Leonurine Exerts an Anti-Primary Dysmenorrhea Effect in Rats by Inactivating the JNK/p38 Pathway
摘要
Primary dysmenorrhea (PD) refers to menstrual pain that occurs in the absence of obvious pelvic disease. By inhibiting the increase of prostaglandins in the endometrium, inhibiting excessive contraction of the uterus can relieve pain. Motherwort is mainly used to treat menstrual irregularities in women with leonurine as its major active alkaloid compound. The effects and mechanism of leonurine on PD remain unclear.PD model rats were induced, and blood and uterine tissues were collected. The concentration of prostaglandin F2α (PGF2α), prostaglandin E2 (PGE2), and beta-endorphin (β-EP) levels in blood samples were evaluated by enzyme linked immunosorbent assay (ELISA). IL-6, TNF-α and IL-1β in uterine tissues were also measured by ELISA. After intraperitoneal injection of oxytocin, number of writhing times and incubation period within 30 min were recorded.

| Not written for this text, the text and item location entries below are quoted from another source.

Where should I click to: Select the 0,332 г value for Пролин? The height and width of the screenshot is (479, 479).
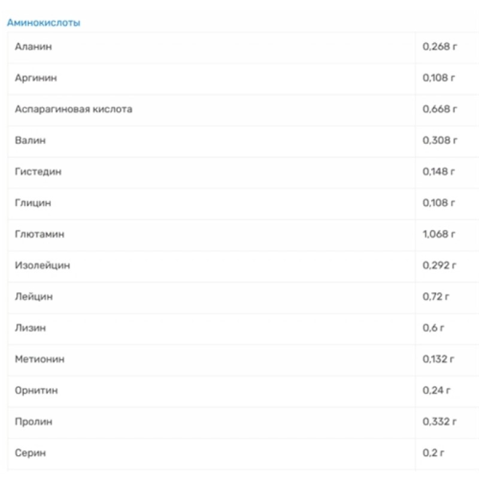pyautogui.click(x=440, y=422)
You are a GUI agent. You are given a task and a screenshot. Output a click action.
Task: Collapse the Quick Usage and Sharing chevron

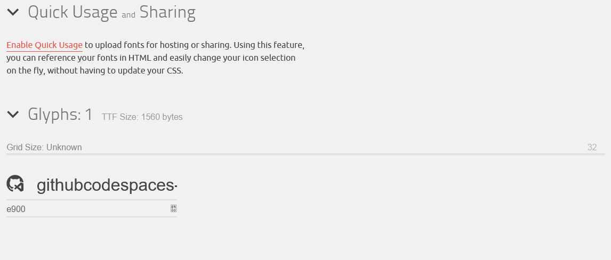(13, 12)
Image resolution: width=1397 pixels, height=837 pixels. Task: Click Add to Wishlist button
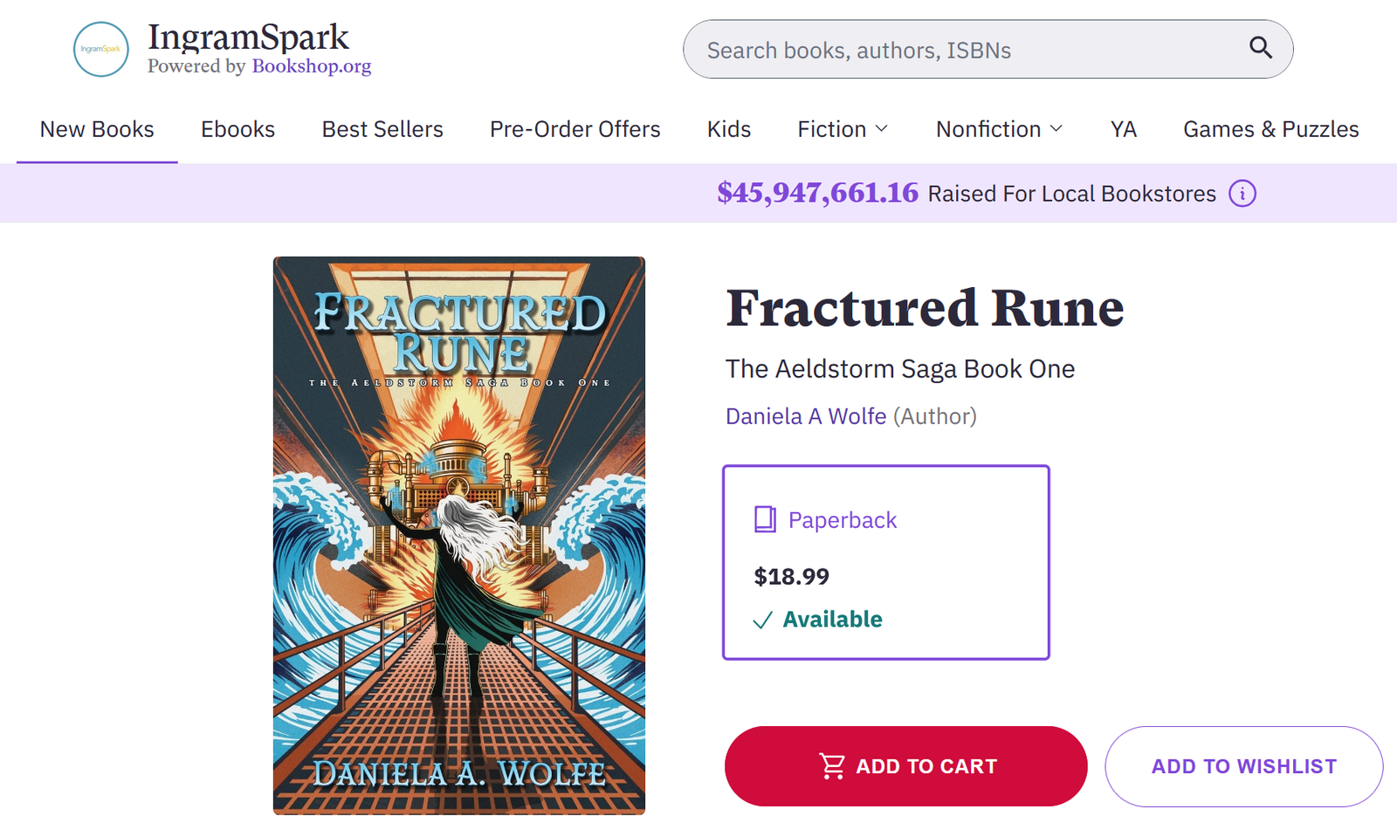click(1243, 766)
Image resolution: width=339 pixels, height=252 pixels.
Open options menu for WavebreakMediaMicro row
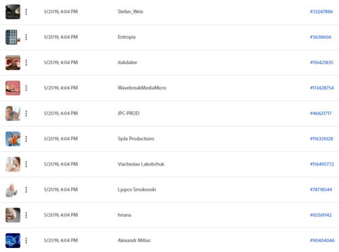(x=26, y=88)
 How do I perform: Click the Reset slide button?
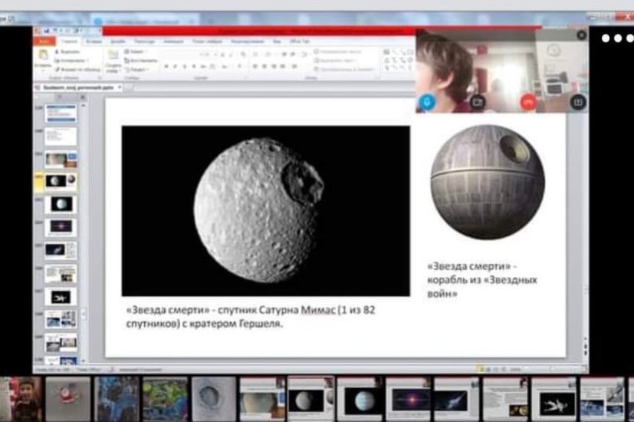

Structural and morphological changes of uterine tissues were observed by Hematoxylin-eosin (H&E) staining method. The proteome profiler rat phospho-kinase array kit was used to reveal possible phosphorylated kinases and signaling nodes that leonurine treatment affected. Western blot method was used to verify the results of phospho-kinase array.Compared with the model group, the twisting times of both ibuprofen and leonurine intervention group were significantly reduced, the latency of twisting body was significantly prolonged. Ibuprofen and leonurine treatment significantly down-regulated PGF2α levels and up-regulated PGE2 and β-EP levels. Leonurine treatment inhibited phosphorylation of the JNK/p38 signaling pathway, and JNK inhibitor SP600125 enhanced the effects of leonurine while JNK agonist Anisomycin exerted the opposite function.In conclusion, our data illustrated that the pain relief effect of leonurine for PD is similar to that of ibuprofen, and this may be related to the inhibition of JNK/p38 signaling pathway.